Il ne sera pas fait droit à la demande de délais de paiement à laquelle s’oppose M. [P] [J], la dette de loyer ayant constamment progressé, étant considéré qu’un plan d’apurement ayant conduit à une suspension de l’aide au logement de la caisse d’allocations familiales à compter de mars 2023 n’a pas été respecté (pièce n° 12 de M. [J] ' réponse de la CAF de Seine-Maritime).
Enfin, concernant les demandes de dommages et intérêts pour résistance abusive et préjudice moral maintenues par M. [P] [J], il en sera débouté dès lors qu’il ne justifie pas de la résistance abusive liée à une mauvaise foi caractérisée ou équipollente au dol de la part de Mme [Z] [E], comme a pu le considérer justement le premier juge dont la décision sera confirmée en conséquence, quand bien même M. [P] [J] souligne qu’il n’est pas promoteur immobilier, ni investisseur d’habitude et qu’il a acquis cet immeuble pour préparer sa retraite future étant chef d’entreprise.
Sur les frais et dépens
Les dépens et frais prévus au titre de l’article 700 du code de procédure civile de la première instance seront confirmés.

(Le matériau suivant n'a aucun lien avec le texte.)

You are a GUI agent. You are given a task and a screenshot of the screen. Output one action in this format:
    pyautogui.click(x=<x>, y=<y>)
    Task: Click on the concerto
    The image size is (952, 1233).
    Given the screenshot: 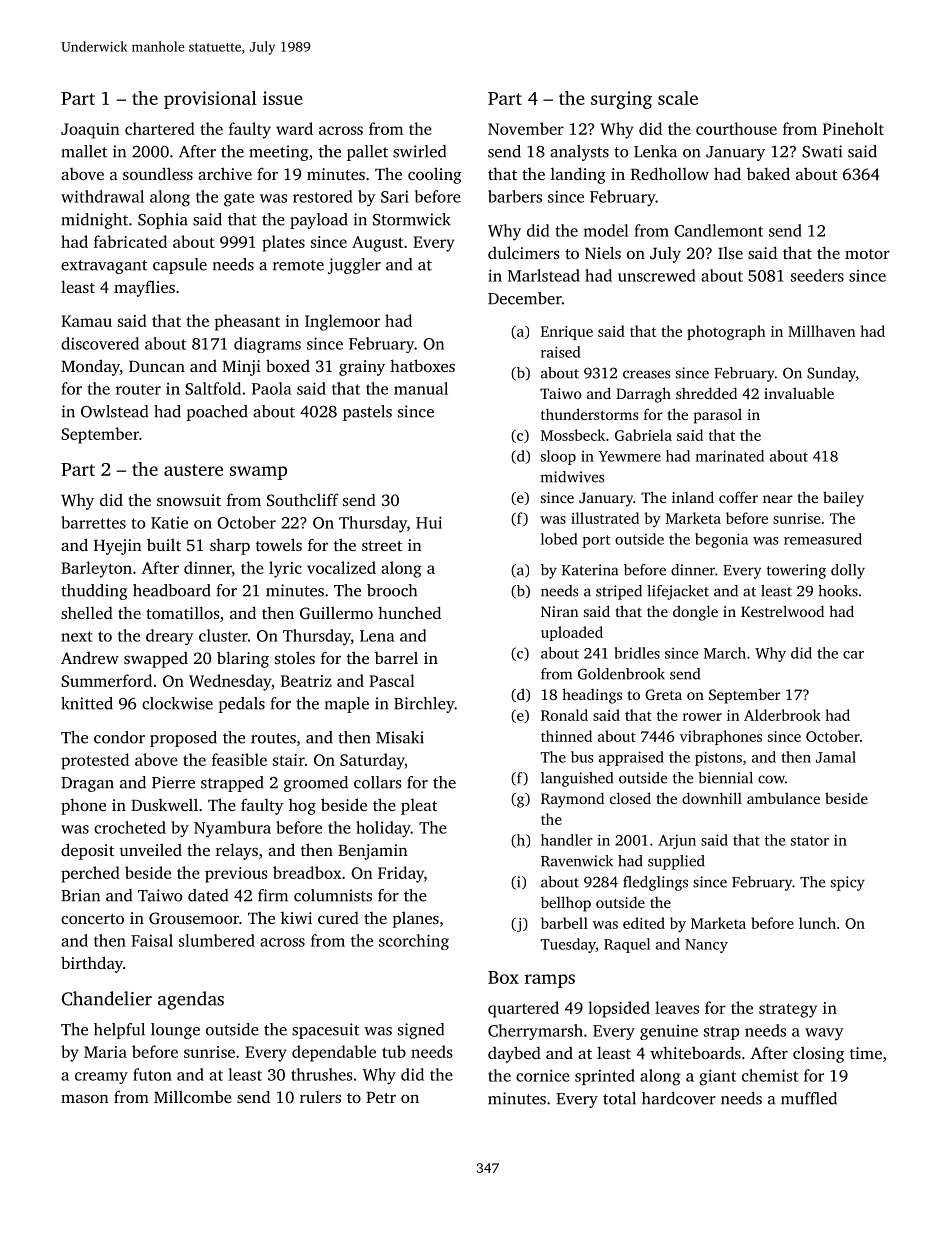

En application de l’article 696 du code de procédure civile, Mme [Z] [E], qui succombe, sera condamnée aux dépens d’appel, ainsi qu’à payer à M. [P] [J] la somme de 800 euros au titre de l’article 700 du code de procédure civile en cause d’appel, étant considéré qu’il n’est pas inéquitable de laisser à la charge de M. [P] [J] les dépens et frais de l’article 700 du code de procédure civile qu’il a pu engager à l’égard de M. [F] [V], indépendamment de ce qui a pu être jugé par le conseiller de la mise en état dans son ordonnance du 9 décembre 2024.
PAR CES MOTIFS
La cour,
Donne acte à M. [F] [V] de son intervention volontaire ;
Confirme le jugement du 24 janvier 2024 du juge des contentieux de la protection du tribunal judiciaire de Rouen, sauf en ce qu’il a condamné Mme [Z] [E] à payer à M. [P] [J] la somme de 7 068,21 euros au titre des loyers, charges et indemnités d’occupation arrêtés au 20 novembre 2023, échéance du mois de novembre 2023 incluse, avec intérêts au taux légal à compter du 9 juin 2023 sur la somme de 1 824,52 euros, et à compter de la présente décision pour le surplus ;
Statuant à nouveau du chef infirmé,
Condamne Mme [Z] [E] à payer à M. [P] [J] la somme de 12 833,81 euros euros au titre des loyers, charges et indemnités d’occupation arrêtés au 12 septembre 2024, échéance du mois de septembre 2024 incluse, avec intérêts au taux légal à compter du 9 juin 2023 sur la somme de 1 824,52 euros, et à compter du 24 janvier 2024 pour le surplus ;
Y ajoutant,
Déboute M. [F] [V] de sa demande de reconnaissance de qualité à agir en tant que locataire ;
Déboute M. [P] [J] de sa demande de condamnation de M. [F] [V] aux dépens d’appel et frais prévus au titre de l’article 700 du code de procédure civile ;
Condamne Mme [Z] [E] aux dépens d’appel ;
Condamne Mme [Z] [E] à payer à M. [P] [J] la somme de 800 euros en application des dispositions de l’article 700 du code de procédure civile en appel.